• DIRECTION
Lay out the data as a JSON list of strings, one string per line and blank lines omitted, starting with the line containing "194) in the screenshot?" and going on through the line containing "This screenshot has height=756, width=2576.". Include only those lines.

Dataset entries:

--

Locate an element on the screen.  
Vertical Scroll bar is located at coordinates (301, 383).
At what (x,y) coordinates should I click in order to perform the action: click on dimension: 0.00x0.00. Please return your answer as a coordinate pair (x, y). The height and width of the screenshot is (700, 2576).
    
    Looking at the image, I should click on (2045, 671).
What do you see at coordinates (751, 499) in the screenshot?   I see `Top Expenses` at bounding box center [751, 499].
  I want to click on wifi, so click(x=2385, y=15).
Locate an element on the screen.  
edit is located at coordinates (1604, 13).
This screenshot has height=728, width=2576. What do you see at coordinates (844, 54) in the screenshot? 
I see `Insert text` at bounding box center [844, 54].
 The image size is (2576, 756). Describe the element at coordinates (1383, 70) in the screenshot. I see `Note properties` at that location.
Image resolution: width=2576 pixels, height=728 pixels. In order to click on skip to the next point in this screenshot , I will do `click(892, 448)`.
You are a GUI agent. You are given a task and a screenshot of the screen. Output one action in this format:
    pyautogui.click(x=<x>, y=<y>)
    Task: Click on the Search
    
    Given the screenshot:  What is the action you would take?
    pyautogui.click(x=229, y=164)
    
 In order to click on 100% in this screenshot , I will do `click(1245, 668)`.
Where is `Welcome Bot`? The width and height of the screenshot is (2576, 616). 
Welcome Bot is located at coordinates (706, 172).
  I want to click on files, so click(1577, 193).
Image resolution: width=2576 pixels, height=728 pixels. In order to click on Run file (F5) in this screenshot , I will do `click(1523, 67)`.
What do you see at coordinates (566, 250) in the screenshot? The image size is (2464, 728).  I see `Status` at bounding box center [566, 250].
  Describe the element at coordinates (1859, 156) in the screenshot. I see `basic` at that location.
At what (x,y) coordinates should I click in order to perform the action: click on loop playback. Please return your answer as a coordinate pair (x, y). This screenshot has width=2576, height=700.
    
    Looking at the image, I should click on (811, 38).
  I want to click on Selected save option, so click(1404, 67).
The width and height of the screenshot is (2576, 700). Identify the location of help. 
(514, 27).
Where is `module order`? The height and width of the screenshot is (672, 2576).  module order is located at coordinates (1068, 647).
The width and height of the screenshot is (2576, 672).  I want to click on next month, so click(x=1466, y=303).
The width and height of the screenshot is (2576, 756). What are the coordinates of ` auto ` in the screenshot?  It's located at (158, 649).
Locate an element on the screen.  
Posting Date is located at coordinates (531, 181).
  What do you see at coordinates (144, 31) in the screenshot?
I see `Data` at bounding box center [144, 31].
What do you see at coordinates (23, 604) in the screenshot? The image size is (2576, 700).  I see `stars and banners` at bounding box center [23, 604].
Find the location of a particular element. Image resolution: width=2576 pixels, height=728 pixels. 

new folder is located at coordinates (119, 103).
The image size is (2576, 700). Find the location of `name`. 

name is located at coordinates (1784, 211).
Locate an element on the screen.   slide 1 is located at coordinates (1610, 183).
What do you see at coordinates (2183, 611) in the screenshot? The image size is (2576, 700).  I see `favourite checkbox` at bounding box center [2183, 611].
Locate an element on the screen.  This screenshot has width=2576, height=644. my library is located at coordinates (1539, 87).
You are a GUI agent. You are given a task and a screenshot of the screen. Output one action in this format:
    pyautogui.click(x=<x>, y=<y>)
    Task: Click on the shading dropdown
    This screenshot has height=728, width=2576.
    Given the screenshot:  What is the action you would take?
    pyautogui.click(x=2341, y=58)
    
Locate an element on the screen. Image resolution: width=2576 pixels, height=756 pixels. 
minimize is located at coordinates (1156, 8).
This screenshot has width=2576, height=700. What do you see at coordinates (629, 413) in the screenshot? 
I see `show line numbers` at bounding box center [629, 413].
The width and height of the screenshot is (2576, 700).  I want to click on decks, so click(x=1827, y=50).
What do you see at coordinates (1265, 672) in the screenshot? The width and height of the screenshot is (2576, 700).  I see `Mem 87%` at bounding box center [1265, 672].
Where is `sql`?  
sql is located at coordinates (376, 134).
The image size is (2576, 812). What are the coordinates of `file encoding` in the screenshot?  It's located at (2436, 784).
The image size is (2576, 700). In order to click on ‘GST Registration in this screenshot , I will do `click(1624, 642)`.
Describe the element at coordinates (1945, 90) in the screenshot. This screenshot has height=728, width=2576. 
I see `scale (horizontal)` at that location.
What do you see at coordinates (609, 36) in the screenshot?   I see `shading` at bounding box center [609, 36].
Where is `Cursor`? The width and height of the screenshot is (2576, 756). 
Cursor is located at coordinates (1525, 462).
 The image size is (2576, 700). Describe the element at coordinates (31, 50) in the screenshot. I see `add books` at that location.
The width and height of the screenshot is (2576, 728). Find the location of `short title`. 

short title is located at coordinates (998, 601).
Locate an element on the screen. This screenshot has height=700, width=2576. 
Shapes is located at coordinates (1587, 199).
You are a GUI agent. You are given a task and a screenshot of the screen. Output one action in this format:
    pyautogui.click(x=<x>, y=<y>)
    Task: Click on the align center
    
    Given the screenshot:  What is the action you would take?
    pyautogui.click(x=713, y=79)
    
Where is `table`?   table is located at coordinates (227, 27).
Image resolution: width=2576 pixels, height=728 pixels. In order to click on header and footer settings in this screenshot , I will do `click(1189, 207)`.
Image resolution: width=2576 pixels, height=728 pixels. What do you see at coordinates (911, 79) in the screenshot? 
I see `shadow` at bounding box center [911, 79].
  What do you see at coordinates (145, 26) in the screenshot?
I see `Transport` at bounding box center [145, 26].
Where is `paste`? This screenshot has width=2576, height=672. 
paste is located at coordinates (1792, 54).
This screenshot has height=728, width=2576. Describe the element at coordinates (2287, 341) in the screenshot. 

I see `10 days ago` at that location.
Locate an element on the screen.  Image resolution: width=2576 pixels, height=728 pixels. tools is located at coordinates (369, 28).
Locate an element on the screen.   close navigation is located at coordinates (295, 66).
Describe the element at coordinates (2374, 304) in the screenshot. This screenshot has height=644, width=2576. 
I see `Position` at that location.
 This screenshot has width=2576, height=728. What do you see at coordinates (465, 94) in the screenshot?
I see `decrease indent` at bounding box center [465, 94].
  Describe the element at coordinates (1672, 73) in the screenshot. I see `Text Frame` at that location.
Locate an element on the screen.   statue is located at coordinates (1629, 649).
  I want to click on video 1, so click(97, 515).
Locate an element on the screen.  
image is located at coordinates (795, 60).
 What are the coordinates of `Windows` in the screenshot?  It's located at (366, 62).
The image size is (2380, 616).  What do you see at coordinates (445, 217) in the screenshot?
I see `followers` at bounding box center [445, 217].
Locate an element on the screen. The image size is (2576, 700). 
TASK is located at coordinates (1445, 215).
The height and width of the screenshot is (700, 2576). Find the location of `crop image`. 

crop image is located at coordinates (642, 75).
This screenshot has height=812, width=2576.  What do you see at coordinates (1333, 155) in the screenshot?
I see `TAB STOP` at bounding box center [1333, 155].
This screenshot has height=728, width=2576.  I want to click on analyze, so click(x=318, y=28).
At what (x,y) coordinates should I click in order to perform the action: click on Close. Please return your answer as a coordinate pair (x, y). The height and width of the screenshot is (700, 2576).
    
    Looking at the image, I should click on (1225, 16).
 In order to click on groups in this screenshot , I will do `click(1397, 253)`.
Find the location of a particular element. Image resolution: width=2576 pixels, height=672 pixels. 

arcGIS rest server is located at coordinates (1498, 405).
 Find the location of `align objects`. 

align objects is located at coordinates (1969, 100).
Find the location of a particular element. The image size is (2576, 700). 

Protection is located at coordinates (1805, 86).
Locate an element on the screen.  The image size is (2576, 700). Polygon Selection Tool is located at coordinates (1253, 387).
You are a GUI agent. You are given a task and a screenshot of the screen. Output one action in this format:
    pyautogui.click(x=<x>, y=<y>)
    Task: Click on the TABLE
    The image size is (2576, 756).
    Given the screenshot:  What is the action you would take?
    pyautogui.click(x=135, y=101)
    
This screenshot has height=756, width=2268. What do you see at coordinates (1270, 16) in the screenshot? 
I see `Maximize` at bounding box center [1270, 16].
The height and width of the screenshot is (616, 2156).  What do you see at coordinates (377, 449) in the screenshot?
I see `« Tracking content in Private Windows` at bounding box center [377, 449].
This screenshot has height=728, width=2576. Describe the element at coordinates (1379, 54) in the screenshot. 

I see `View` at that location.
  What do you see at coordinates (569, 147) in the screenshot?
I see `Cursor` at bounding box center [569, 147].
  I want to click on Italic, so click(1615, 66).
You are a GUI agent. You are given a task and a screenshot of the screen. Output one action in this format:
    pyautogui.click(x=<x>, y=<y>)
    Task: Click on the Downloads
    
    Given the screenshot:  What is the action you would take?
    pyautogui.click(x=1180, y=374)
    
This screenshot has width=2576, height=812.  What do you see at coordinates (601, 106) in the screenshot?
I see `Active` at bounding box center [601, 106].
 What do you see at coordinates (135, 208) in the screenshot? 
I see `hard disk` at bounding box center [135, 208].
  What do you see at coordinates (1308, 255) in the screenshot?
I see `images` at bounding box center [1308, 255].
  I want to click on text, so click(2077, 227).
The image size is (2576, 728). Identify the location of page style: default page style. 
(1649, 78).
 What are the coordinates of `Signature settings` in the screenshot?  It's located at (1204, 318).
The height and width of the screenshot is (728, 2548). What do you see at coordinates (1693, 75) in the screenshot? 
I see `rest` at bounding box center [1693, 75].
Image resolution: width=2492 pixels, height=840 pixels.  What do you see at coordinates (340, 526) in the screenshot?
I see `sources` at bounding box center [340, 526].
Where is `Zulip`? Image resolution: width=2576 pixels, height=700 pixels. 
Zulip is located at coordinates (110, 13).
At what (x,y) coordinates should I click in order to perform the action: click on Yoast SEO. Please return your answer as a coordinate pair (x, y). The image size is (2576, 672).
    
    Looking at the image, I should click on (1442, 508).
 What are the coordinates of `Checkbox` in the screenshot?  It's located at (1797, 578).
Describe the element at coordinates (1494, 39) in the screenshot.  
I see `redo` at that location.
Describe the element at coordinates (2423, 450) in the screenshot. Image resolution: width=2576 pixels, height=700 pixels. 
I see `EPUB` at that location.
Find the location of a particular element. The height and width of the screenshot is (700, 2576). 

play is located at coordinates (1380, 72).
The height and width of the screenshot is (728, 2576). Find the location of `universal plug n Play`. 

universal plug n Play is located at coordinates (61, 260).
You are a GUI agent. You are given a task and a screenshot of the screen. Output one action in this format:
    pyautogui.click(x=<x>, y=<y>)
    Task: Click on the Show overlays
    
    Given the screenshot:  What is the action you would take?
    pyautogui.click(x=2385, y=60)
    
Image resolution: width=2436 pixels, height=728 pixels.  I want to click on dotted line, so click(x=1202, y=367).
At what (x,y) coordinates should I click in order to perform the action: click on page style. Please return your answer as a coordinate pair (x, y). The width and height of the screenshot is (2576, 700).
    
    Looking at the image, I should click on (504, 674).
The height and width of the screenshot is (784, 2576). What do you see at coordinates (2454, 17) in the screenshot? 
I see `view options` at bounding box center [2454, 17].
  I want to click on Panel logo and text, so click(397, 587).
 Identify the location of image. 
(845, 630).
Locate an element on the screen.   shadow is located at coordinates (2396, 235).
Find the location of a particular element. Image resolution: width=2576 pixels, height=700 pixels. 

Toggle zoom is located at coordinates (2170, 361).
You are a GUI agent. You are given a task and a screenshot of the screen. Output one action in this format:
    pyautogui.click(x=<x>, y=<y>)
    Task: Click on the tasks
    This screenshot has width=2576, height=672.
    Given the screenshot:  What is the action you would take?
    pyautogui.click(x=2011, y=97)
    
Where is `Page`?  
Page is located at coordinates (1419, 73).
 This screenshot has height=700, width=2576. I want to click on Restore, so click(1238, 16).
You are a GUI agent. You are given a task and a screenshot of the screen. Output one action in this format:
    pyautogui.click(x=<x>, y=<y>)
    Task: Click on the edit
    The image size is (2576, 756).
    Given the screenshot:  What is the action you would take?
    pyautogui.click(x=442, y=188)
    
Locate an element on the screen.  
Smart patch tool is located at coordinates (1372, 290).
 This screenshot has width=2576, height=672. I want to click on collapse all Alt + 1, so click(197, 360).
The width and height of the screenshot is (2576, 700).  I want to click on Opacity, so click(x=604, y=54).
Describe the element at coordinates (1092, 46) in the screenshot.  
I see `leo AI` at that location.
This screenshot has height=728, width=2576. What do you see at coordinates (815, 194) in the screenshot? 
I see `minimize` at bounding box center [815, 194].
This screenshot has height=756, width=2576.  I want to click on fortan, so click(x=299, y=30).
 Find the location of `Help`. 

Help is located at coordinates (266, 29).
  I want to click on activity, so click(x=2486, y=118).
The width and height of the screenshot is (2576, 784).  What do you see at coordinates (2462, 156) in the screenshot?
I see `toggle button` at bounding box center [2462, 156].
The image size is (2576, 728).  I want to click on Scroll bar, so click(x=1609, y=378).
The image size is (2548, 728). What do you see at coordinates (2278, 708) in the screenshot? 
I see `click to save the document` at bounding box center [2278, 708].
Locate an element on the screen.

--

• CORRECT OUTPUT
[
  "This screenshot has height=728, width=2576. What do you see at coordinates (815, 194) in the screenshot? ",
  "I see `minimize` at bounding box center [815, 194].",
  "This screenshot has height=756, width=2576.  I want to click on fortan, so click(x=299, y=30)."
]